■ Requirement
The expected output is every entry, repeated word for word.

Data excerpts

=======

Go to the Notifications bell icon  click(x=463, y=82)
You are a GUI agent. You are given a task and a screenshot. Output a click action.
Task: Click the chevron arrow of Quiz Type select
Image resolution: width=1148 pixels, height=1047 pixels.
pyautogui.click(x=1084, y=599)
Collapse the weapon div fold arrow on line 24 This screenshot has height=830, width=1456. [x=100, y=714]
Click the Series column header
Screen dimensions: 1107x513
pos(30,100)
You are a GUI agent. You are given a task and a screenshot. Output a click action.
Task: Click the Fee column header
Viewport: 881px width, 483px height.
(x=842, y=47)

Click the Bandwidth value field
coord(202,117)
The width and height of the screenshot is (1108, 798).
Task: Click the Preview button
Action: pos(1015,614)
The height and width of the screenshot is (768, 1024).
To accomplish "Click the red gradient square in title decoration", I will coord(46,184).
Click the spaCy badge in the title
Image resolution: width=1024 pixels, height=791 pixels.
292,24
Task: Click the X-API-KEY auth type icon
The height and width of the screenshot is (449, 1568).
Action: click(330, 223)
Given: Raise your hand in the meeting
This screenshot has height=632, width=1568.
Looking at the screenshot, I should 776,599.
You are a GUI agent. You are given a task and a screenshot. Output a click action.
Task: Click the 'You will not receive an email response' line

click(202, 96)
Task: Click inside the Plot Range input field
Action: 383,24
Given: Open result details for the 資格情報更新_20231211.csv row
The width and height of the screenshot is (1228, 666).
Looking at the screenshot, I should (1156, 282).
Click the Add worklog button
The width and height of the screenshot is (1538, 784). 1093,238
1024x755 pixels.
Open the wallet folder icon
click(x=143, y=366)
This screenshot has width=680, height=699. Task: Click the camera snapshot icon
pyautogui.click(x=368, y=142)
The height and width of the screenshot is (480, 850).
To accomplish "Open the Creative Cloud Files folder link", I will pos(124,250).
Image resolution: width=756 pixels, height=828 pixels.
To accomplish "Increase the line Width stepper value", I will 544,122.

=======

■ Exercise response
Go to the Notifications bell icon  click(x=463, y=82)
You are a GUI agent. You are given a task and a screenshot. Output a click action.
Task: Click the chevron arrow of Quiz Type select
Image resolution: width=1148 pixels, height=1047 pixels.
pyautogui.click(x=1084, y=599)
Collapse the weapon div fold arrow on line 24 This screenshot has height=830, width=1456. [x=100, y=714]
Click the Series column header
Screen dimensions: 1107x513
pos(30,100)
You are a GUI agent. You are given a task and a screenshot. Output a click action.
Task: Click the Fee column header
Viewport: 881px width, 483px height.
(x=842, y=47)

Click the Bandwidth value field
coord(202,117)
The width and height of the screenshot is (1108, 798).
Task: Click the Preview button
Action: pos(1015,614)
The height and width of the screenshot is (768, 1024).
To accomplish "Click the red gradient square in title decoration", I will coord(46,184).
Click the spaCy badge in the title
Image resolution: width=1024 pixels, height=791 pixels.
292,24
Task: Click the X-API-KEY auth type icon
The height and width of the screenshot is (449, 1568).
Action: click(330, 223)
Given: Raise your hand in the meeting
This screenshot has height=632, width=1568.
Looking at the screenshot, I should 776,599.
You are a GUI agent. You are given a task and a screenshot. Output a click action.
Task: Click the 'You will not receive an email response' line

click(202, 96)
Task: Click inside the Plot Range input field
Action: 383,24
Given: Open result details for the 資格情報更新_20231211.csv row
The width and height of the screenshot is (1228, 666).
Looking at the screenshot, I should (1156, 282).
Click the Add worklog button
The width and height of the screenshot is (1538, 784). 1093,238
1024x755 pixels.
Open the wallet folder icon
click(x=143, y=366)
This screenshot has width=680, height=699. Task: Click the camera snapshot icon
pyautogui.click(x=368, y=142)
The height and width of the screenshot is (480, 850).
To accomplish "Open the Creative Cloud Files folder link", I will pos(124,250).
Image resolution: width=756 pixels, height=828 pixels.
To accomplish "Increase the line Width stepper value", I will 544,122.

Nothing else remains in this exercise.